[Source data]
___

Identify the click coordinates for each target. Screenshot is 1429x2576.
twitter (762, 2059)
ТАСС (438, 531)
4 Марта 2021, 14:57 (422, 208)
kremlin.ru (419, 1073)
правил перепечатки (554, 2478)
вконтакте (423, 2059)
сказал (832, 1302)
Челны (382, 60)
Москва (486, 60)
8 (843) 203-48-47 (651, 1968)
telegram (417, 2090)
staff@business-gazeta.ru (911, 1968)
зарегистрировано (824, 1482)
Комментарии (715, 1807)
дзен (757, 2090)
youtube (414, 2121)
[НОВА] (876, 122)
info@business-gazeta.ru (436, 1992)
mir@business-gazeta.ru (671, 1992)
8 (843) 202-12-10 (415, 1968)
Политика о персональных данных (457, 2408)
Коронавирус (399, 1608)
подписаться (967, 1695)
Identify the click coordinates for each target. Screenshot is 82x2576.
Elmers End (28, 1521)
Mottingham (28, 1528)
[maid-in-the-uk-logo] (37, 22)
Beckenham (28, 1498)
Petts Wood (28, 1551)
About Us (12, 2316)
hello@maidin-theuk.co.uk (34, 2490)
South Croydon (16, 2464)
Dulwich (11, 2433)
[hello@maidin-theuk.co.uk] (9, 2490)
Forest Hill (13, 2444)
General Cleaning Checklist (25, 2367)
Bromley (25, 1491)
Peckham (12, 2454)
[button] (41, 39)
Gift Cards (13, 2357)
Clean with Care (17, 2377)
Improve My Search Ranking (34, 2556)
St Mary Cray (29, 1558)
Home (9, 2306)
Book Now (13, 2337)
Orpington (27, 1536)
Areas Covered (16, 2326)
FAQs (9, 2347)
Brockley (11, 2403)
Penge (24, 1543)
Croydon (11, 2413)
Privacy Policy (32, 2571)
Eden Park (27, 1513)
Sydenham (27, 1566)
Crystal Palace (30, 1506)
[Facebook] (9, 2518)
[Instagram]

___

Task prompt
Your task is to print all of the records exactly.

Expected answer
Identify the click coordinates for each target. Screenshot is 1429x2576.
twitter (762, 2059)
ТАСС (438, 531)
4 Марта 2021, 14:57 (422, 208)
kremlin.ru (419, 1073)
правил перепечатки (554, 2478)
вконтакте (423, 2059)
сказал (832, 1302)
Челны (382, 60)
Москва (486, 60)
8 (843) 203-48-47 (651, 1968)
telegram (417, 2090)
staff@business-gazeta.ru (911, 1968)
зарегистрировано (824, 1482)
Комментарии (715, 1807)
дзен (757, 2090)
youtube (414, 2121)
[НОВА] (876, 122)
info@business-gazeta.ru (436, 1992)
mir@business-gazeta.ru (671, 1992)
8 (843) 202-12-10 (415, 1968)
Политика о персональных данных (457, 2408)
Коронавирус (399, 1608)
подписаться (967, 1695)
Identify the click coordinates for each target. Screenshot is 82x2576.
Elmers End (28, 1521)
Mottingham (28, 1528)
[maid-in-the-uk-logo] (37, 22)
Beckenham (28, 1498)
Petts Wood (28, 1551)
About Us (12, 2316)
hello@maidin-theuk.co.uk (34, 2490)
South Croydon (16, 2464)
Dulwich (11, 2433)
[hello@maidin-theuk.co.uk] (9, 2490)
Forest Hill (13, 2444)
General Cleaning Checklist (25, 2367)
Bromley (25, 1491)
Peckham (12, 2454)
[button] (41, 39)
Gift Cards (13, 2357)
Clean with Care (17, 2377)
Improve My Search Ranking (34, 2556)
St Mary Cray (29, 1558)
Home (9, 2306)
Book Now (13, 2337)
Orpington (27, 1536)
Areas Covered (16, 2326)
FAQs (9, 2347)
Brockley (11, 2403)
Penge (24, 1543)
Croydon (11, 2413)
Privacy Policy (32, 2571)
Eden Park (27, 1513)
Sydenham (27, 1566)
Crystal Palace (30, 1506)
[Facebook] (9, 2518)
[Instagram]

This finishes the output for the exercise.